The Hebridean Black is more aggressive than the other dragon native to the British Isles, the Common Welsh Green, and thus requires a territory of as much as one hundred square miles each. The MacFusty clan take responsibility for the dragons, and have done for centuries. (via Harry Potter Wiki)
Hebrides? Sold! I've only really drawn a dragon once before, a fair few years back, but if I ever want to become an illustrator before toppling off this mortal coil I'll need to be a dab hand at fantasy standards like that. I quickly settled on the image of a dragon perched high on the Cuillins, bashing through a load of photo research (initial plans to do a Norman Wilkinsonesque landscape with dragons fell through, though I'm still taken with the thought) until the Inaccessible Pinnacle became the obvious choice - not least because the Gaelic name is the incredibly dragonish Sgùrr Dearg. For dragon inspiration, I went straight to the work of John Howe, Alan Lee and Bob Eggleton, with the understanding my creation wouldn't be fit to breath the same sulpherous air as their wondrous horned beasts.
All sorts of thumbnails were scribbled out on paper before moving to the Mac. The last few illustrations have been drawn on Mischief, but this time I went straight to Corel Painter. Using a scan of one thumbnail that chimed, I roughed out the following:
Much gnashing of teeth followed as I tried my damnedest to make the neck work, because good god it certainly doesn't above, but I liked the rest of it. My commutes on Monday and Tuesday had my fingers jabbing away at the iPod screen scribbling away on Autodesk Sketchbook Mobile, initially to solve the neck conundrum, then to lay down a general colour scheme for the finished piece:
Then I imported the above into Painter and worked a whole bunch of layers on top, still retaining quite a roughness. As with the last few Illustration Fridays, it's an image that I feel deserves a much better finish than what I can give it, but alas I lack both time and skill, particularly in digital painting. But the more I do of these, the better I'll (hopefully!) get at such things, or so I tell myself when I'm tempted to delete hours of work unseen and tit about on Twitter instead. I like to think that there'll come a time in the future when I can revisit these illustrations and give them the finish they deserve, with textures, richer colours and a whole lot more oomph. The pages of ImagineFX remain a long, long way away, but a boy can dream. Even a 38 year old one.
Anyway, here it is. Hope you like it.
That time again, and this month (well, last month) I decided to have a paint-free session. Working from a female model, I started off with that lovely condensed charcoal...
...before gradually moving to vine charcoal.
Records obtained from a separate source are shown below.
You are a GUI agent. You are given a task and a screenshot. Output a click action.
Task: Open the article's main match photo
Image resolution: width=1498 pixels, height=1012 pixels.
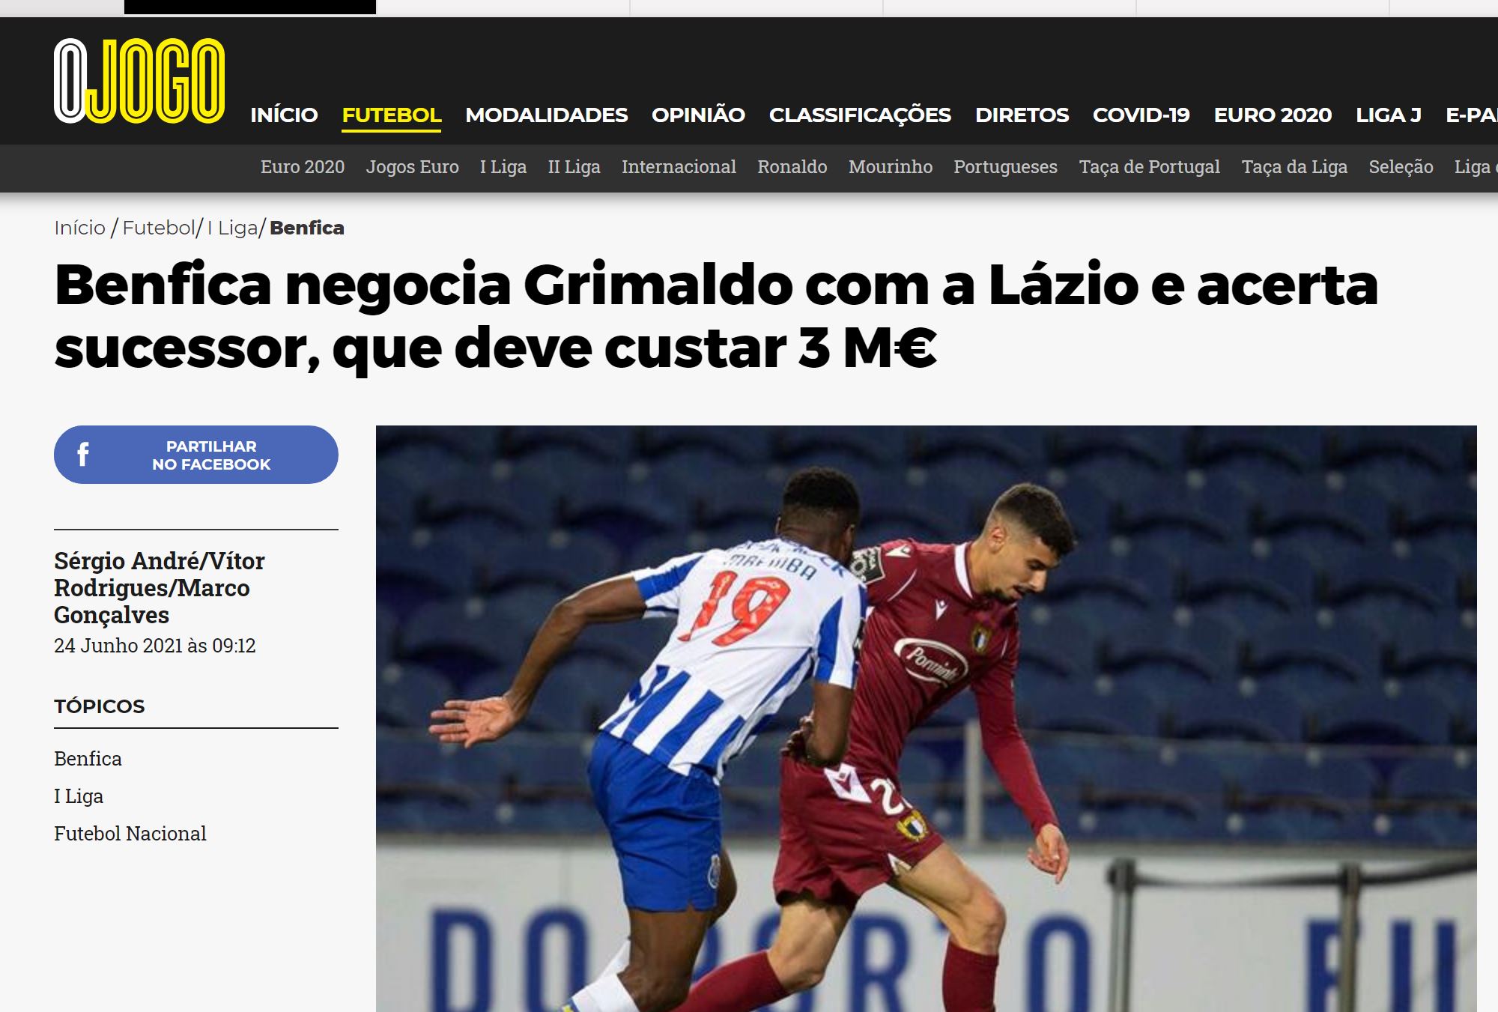(926, 718)
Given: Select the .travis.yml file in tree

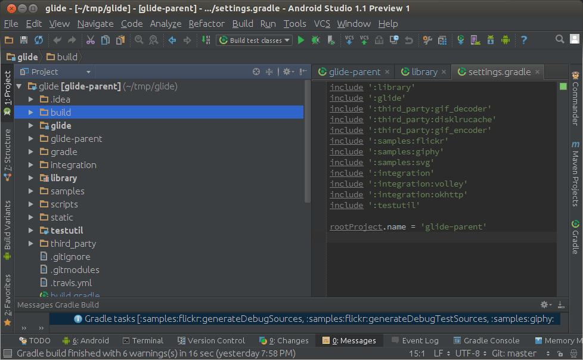Looking at the screenshot, I should (71, 283).
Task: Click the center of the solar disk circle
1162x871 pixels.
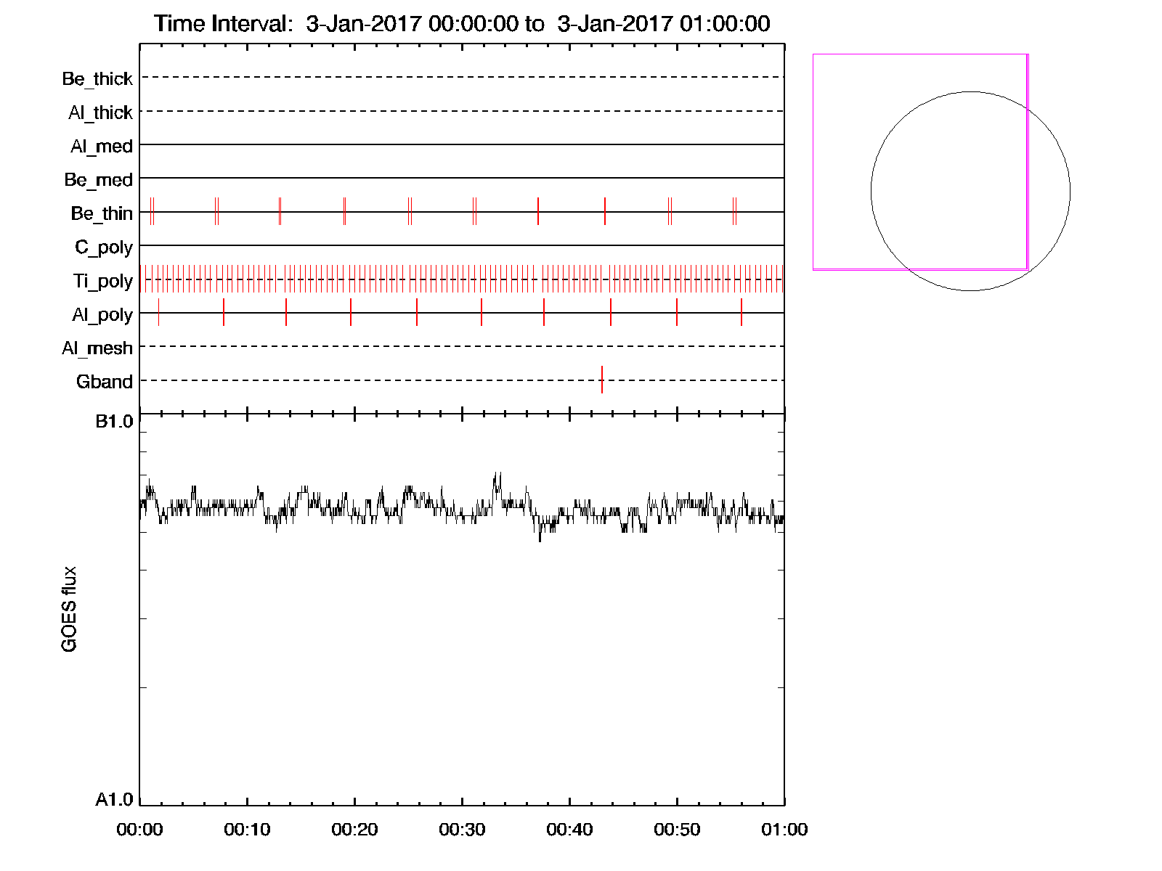Action: click(970, 191)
As you can see, I'm still struggling to get the use of dark surrounding space around parts of the figure right, as the Mighty Yan does so blimmin' well.
Then some charcoal and chalk drawings on grey and black paper - I was pleased with the way the second one here turned out:
For the longest pose - 45 mins - I went with good old fashioned pencils on some lovely grey toned paper, using white Conté pastel for highlights. Nice!
As usual, all of the surviving work from the session is up on Flickr.
Soundtrack? Fast poses were driven along nicely by the second album from METZ - abrasive, narky, ace.
I kept the momentum going for the second hour with the recent four-track-but-long-with-it album from Follakzoid - really good instrumental Can/Neu-style rock, tracks in excess of 10 minutes that you can just dive into and lost yourself in. Get on that.
Last of all, the new album from Mew curled gorgeously around my brain, the perfect accompaniment to a gentle pencil drawing - I read Steve's review of a recent gig and damn near frothed at the mouth with envy.